TRADING ILLUSIONS IN WEST AFRICA

 

My experience of international trade in West Africa began as a European Commission Economic Advisor in Togo in 1976.

I worked on STABEX, to stabilize Togolese export earnings. Brussels was stabilizing prices for more cocoa exports than Togo could produce! So this included cocoa from Ghana ! West Africa has since maintained its edge on informal trade!

More recently I was Team Leader of the West African Food Markets programme (WAFM), managed by the Palladium Group, funded by the Department for International Development (DFID). We promoted ECOWAS regional trade for processed cereals like maize, cassava and sorghum.

We backed Small-Holder Farmer supply networks to SME food processors in Ghana, Burkina Faso, Nigeria and Niger, and thence to domestic and regional markets.

We helped reduce road blocks on trade routes.
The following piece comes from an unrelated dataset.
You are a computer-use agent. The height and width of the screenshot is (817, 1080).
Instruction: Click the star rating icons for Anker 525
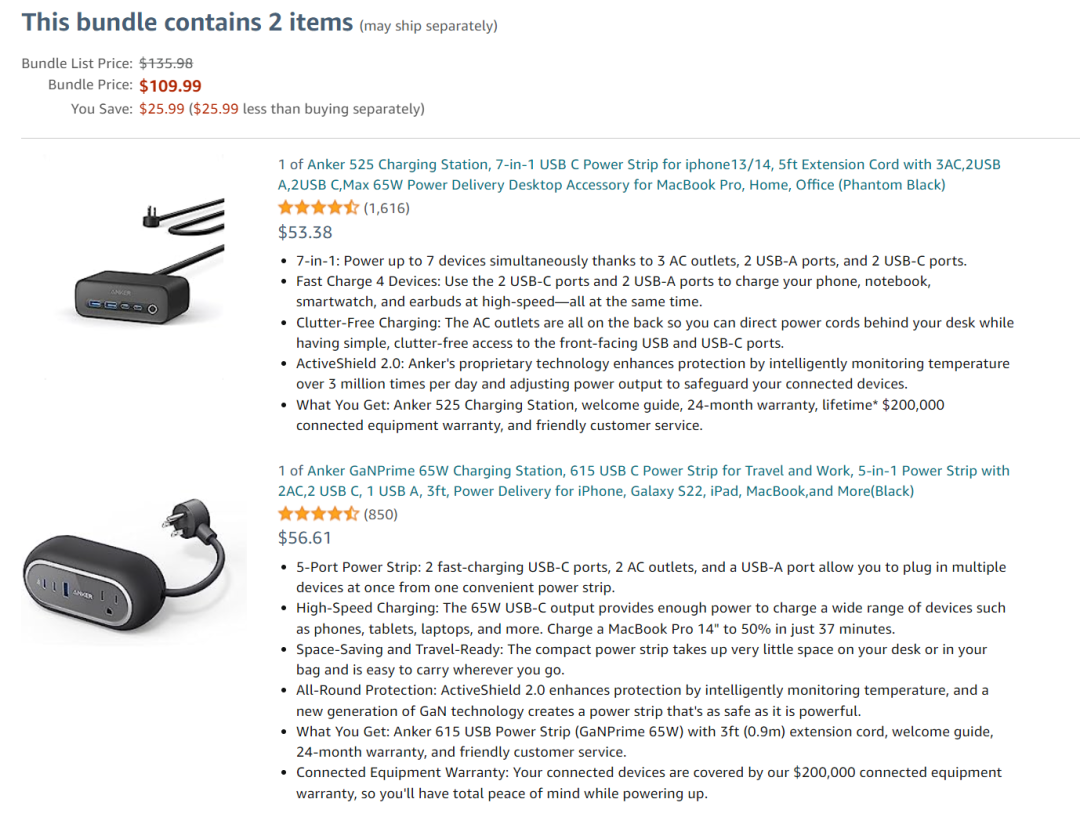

With help from Ghana Customs, illegal fixers were removed from border crossings. We studied, with Borderless Alliance, trade on crossings between Ghana and Burkina Faso, and Nigeria and Niger.

This showed trade was fastest between Nigeria and Niger. Nothing was documented well and everybody paid extra. The Ghana-Burkina border was slower. Everything was documented and nobody paid extra.

I compared this with trade along the main ECOWAS trade route from Abidjan in Ivory Coast to Lagos in Nigeria, passing through Ghana, Togo and Benin. At that time 65% of all recorded ECOWAS regional Cross Border Trade was on this one road. Attention focused on this while NGOs like Borderless Alliance tried to promote nine neglected ECOWAS trade routes, going North-South as well as East-West.

Moreover 65% of the entire Gross Domestic Product of Nigeria was on one road from Lagos to Kano via Ibadan, Abuja and Kaduna. In turn Nigeria represented about half of the GDP of ECOWAS. Regional trade and production were very concentrated.  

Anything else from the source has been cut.